Su éxito económico está a la altura, y acaso supera, el artístico. En octubre de 2004 vendió, a través de Sotheby's, su Pharmacy de Notting Hill
por unos quince millones de dólares, y en septiembre de 2008 el remate
que hizo, prescindiendo de galeristas y marchantes, siempre a través de
Sotheby's, de 244 nuevas obras obtuvo la astronómica suma de 111
millones y medio de libras esterlinas (es decir, más de 150 millones de
dólares). Lo que significa que Damien Hirst es acaso el más caro artista
vivo de nuestro tiempo.
¿Su futuro está garantizado?
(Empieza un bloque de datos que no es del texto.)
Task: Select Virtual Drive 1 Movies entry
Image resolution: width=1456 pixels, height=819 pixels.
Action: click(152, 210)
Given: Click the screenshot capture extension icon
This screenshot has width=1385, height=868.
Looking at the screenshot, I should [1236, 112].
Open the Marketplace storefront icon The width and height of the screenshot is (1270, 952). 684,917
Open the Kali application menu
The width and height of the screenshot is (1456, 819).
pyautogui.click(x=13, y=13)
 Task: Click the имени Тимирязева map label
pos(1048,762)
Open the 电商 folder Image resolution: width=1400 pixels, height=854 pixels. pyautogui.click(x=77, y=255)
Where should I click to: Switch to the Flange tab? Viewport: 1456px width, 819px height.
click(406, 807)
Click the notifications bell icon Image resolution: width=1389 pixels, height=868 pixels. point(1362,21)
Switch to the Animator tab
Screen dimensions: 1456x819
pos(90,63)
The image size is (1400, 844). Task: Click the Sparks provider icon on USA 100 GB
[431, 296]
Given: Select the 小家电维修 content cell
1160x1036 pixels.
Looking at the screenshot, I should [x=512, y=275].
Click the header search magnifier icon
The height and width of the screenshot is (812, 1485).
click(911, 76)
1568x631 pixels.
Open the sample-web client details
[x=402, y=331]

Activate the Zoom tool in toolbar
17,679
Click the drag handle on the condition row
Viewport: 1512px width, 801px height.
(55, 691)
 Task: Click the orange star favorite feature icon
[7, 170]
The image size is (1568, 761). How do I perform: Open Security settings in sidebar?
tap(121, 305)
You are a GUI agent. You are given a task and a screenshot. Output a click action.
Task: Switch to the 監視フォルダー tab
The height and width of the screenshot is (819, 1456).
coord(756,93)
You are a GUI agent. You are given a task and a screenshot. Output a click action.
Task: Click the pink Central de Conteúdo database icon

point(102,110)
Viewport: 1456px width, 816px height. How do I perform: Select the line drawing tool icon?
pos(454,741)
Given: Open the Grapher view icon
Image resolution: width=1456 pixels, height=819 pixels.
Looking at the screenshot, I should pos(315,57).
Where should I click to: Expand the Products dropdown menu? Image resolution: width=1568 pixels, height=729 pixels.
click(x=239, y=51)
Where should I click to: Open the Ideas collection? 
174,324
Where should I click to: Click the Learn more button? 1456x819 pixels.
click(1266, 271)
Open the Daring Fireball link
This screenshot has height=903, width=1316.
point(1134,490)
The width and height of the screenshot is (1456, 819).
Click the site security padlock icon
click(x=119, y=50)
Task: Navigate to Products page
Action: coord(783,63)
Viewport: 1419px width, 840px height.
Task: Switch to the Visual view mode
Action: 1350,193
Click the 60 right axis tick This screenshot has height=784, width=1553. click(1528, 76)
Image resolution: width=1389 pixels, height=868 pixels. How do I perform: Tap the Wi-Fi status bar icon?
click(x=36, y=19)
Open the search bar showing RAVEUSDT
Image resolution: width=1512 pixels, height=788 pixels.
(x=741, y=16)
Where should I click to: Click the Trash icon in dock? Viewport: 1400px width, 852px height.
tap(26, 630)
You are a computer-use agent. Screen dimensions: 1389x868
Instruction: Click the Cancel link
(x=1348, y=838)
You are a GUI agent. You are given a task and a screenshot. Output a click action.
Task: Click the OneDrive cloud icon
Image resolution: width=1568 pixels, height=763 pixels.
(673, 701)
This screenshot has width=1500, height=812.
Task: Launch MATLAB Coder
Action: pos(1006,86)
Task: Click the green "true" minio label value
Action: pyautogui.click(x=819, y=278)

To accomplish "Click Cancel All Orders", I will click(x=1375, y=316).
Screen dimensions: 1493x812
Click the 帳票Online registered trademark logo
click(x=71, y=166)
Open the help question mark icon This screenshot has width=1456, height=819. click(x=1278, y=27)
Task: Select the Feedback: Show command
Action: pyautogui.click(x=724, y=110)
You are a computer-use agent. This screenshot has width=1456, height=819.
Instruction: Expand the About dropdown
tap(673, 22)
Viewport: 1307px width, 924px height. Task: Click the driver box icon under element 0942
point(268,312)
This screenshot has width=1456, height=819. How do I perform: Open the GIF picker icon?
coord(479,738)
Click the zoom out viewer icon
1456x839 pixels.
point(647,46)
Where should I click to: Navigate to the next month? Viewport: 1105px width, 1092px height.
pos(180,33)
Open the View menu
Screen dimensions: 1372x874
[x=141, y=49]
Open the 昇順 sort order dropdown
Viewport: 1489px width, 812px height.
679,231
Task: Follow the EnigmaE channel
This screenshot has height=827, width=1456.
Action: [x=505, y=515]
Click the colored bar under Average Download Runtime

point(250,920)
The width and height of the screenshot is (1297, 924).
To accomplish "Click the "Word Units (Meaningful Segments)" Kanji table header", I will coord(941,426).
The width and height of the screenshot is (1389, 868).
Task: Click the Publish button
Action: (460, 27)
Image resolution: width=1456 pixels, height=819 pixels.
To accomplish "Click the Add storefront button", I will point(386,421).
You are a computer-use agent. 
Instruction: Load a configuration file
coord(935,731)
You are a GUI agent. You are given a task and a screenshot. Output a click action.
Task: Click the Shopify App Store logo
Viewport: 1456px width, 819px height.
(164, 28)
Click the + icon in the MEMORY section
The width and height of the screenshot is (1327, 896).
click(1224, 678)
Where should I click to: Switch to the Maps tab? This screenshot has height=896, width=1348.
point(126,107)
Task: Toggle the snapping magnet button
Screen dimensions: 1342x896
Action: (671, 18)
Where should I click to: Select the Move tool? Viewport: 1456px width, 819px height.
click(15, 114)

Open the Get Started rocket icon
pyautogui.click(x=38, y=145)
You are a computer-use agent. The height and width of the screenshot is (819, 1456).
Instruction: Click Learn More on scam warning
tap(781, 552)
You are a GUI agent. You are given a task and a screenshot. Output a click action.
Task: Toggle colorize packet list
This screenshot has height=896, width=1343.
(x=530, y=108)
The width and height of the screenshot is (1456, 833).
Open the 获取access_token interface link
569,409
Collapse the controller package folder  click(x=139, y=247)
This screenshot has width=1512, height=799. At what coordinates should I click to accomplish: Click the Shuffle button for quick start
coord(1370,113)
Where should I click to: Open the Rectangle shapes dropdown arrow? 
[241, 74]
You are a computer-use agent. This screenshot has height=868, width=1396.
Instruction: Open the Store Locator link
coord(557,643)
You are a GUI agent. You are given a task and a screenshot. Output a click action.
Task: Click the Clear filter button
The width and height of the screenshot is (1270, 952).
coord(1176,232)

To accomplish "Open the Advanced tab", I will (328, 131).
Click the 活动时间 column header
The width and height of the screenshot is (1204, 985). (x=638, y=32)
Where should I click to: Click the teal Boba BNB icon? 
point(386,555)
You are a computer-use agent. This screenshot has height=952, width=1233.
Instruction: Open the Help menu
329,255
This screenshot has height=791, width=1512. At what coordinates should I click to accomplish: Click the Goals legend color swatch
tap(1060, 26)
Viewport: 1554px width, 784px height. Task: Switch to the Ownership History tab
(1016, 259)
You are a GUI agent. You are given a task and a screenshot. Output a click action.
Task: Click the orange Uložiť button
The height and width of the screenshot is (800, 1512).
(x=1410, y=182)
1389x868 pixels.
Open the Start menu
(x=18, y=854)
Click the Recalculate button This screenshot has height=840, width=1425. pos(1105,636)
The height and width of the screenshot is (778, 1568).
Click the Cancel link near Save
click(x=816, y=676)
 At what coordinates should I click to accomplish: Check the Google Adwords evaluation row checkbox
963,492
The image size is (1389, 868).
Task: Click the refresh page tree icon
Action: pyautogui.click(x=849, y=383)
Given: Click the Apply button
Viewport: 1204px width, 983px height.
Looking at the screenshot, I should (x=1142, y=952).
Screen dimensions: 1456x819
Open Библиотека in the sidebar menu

Si todo dependiera del
mercado del arte, sin duda. Pero, ¡ay!, advierto una amenaza en el
porvenir de este Rastignac de la pintura del siglo XXI: la poderosísima
Real Sociedad Protectora de Animales del Reino Unido. Auguro que los
severos inspectores de esta institución no dejarán pasar impune el
sacrificio de las decenas de millares de gráciles mariposas, a las que
el artista mató, con el agravante de arrancarles las alas, para
engalanar Enlightenment y una serie de sus cuadros, ni el
genocidio de millones de moscas inocentes para empastelar con ellas la
masa viscosa que recubre su famoso Sol Negro. No es imposible que la
Real Sociedad Protectora de Animales ponga fin, o cause un serio
quebranto, a la flamígera carrera del muchacho de Leeds que comenzó a
hacer arte a los 16 años fotografiándose junto a la cabeza seccionada de
un cadáver en la morgue de su ciudad natal.